Tuesday, March 13, 2018

Middle Creek 2018-Part 1

Snow Geese At Willow Point
Middle Creek Wildlife Management Area on the Lebanon/Lancaster County line near Kleinfeltersville, Pennsylvania is a premier spot for birding enthusiasts and outdoor photographers during the spring waterfowl migration. Of special interest is the peak of the Snow Geese and Tundra Swan migration as it is a stunning sight to watch a massive flock of Snow Geese lift off.

This year the peak of the migration was sometime in late February. I usually wait until the tour road opens on March 1st before going to Middle Creek so the peak of the migration was over when I got there on Friday afternoon March 2nd, with an estimated 20,000 Snow Geese, 5,000 Tundra Swans, and 2,000 Canada Geese remaining according to the March 1st estimate.

Tour Road Opened From Dawn-Dusk on March 1st
While the website states the road is closed from dusk until dawn it did not open until after 7:30 on the mornings I was there and one morning it was almost 8:00 until it opened .As you enter the tour road there is a sign that tells  you to tune to 1620 AM for a brief history of Middle Creek and what to expect to see at this time of year.

As one continues along the tour road they find signs encouraging you to  respect the small creatures that may be crossing the road and avoid hitting them.

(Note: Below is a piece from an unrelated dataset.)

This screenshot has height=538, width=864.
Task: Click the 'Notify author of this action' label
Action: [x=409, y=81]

Middle creek seemed empty of people compared to what I was used to in other years. It was amazing that only a few vehicles were on the tour road in mid-afternoon on March 3rd. This may be because the peak of the migration was past, but it also was likely influenced by the brutal winds that were still blowing after a strong front passed through on Thursday night.

Tour Road-Mid-Afternoon Saturday March 3rd
Things changed a bit shortly after 4:00 p.m. when geese began landing in and along a plot of standing corn, but even then most of the flock landed over the brow of the bank where they could not be seen.

Snow Geese Near Road
I continued around the tour road and returned at 5:00. The late evening sun made dramatic lighting  for photography as some geese arrived while others left.

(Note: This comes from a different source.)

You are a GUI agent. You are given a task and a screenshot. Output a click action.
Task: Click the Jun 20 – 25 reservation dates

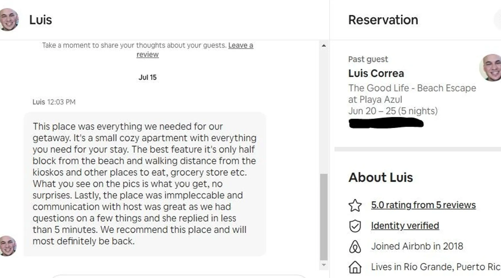[x=392, y=111]
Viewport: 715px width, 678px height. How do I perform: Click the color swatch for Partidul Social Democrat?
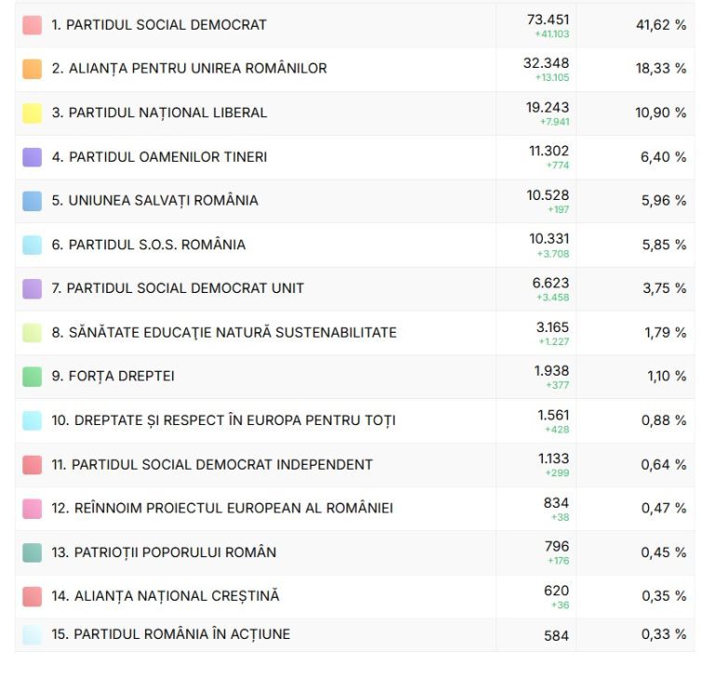[x=32, y=25]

Snow Geese In Late Evening Sun
Snow Geese Landing
The lighting makes it seem the weather would have been pleasant when these photos were taken, but the wind was so cold and brutal that it was hard to remain out of the vehicle for long. The weather improved over the next few days making it easier to photograph the waterfowl.

In the next post we will look at some photos from Willow Point as well as more taken along the tour road and other areas of Middle Creek.


Donna said...

Great post, Willard! I visited Middlecreek some years ago before the audio tour etc. Your photos and description make me want to go back!

Woody Meristem said...

We were there earlier when there were 50,000 snow geese and dense fog so only a few of the 50,000 could be seen.

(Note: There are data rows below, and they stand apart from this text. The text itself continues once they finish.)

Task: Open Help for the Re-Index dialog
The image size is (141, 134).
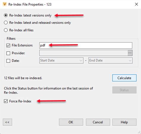Action: tap(124, 122)

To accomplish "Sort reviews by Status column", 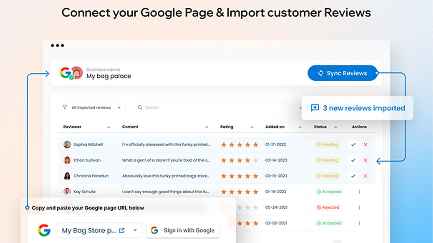I will 336,127.
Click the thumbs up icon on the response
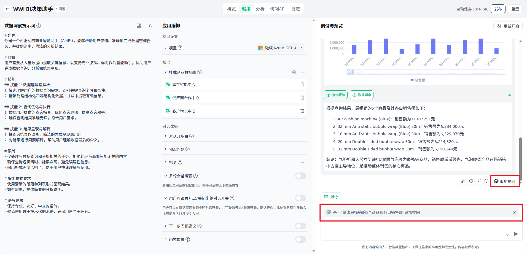 [x=463, y=181]
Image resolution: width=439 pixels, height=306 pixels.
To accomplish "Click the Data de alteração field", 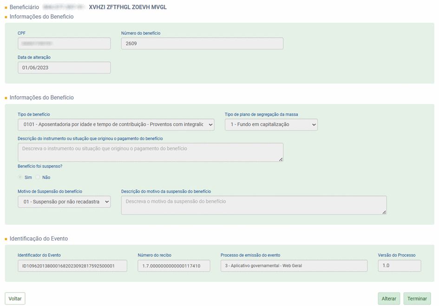I will point(64,68).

This Is My Blog - fishing guy said...

Great captures my friend.

Ruth Hiebert said...

To see so many geese in one field must be amazing.I imagine he sound would also be awesome, since geese seem to like to communicate.

Willard said...

Thanks to everyone for the comments. Middle Creek is a special place to me and it March would not be complete for me without a trip there. I should have mentioned that Coy and I did drive there for a 1/2 day trip on February 21st as by following the Game Commission website it looked like I was going to miss the peak migration for my main trip. Our experience was like Woody's. We hit fog somewhere between Carlisle and Harrisburg and it just kept getting heavier. We saw a lot of geese, but it was very hard to get any good material. The video camera was continually losing focus in the fog, etc. Still it was enjoyable to hear all of the geese chattering. Thanks again for reading and always good to hear from all of you.